How Hurricane Andrew led to the strict enforcement of building codes in Florida
In 1992, the South Florida Building Code, which included Dade and Broward counties, had been considered one of the best in the country, but those standards were not adequately enforced, the Sun Sentinel reported.
In terms of building codes, "Florida took Andrew as a lesson learned," Koon said.
Prior to Hurricane Andrew, building codes were not "rigorously enforced," because "that tended to slow down construction and raise costs," Olson said.
"It changed –- forever -- building codes and especially building code enforcement, which Andrew proved to be inadequate, incompetent or avoidant," Olson said.

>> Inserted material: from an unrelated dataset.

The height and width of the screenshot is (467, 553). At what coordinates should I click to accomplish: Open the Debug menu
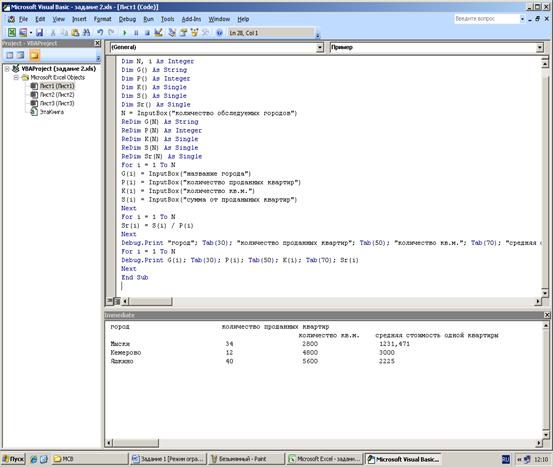pyautogui.click(x=127, y=19)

Two years after Andrew, the first post-Andrew version of the South Florida Building Code was published, and it focused on wind resistance and roof integrity, according to the Sun Sentinel. Improved roofing standards were among the first provisions, as well as impact-resistant windows or hurricane shutters on new buildings. In addition, cheaper materials like particle board were prohibited.
The first statewide building code took effect in 2002 and continues to serve as the basis of the state's building code, the Sun Sentinel reported. It superseded local codes, while also incorporating the stronger Borward and Miami-Dade County provisions.
Construction cranes in Miami can't withstand Category 5 winds
The construction cranes in Miami are only able to withstand winds up to 145 mph, the City of Miami said in a press release Tuesday.
Officials told residents near the construction cranes to evacuate.
"The crane's arm has to remain loose; it is not tied down," the press release said. "The arm's counterbalance is very heavy and poses a potential danger if the crane collapses."
There are currently up to 25 construction cranes throughout the city. Hurricane Irma's winds are clocking in at 185 mph.
Power companies are bracing themselves for the storm
Since the 2004 and 2005 hurricane seasons, billions of dollars have been spent in hardening the infrastructure of Florida's 57 utilities companies, five of which are overseen by the Florida Public Service Commission, Koon said.
Emergency management teams in Tallahassee are preparing the power grids for the storm, Scott said in a press conference Tuesday evening.
When the storm passes, the first thing residents want to do is go home," Scott said. But, they "can't go back home without power," the governor said.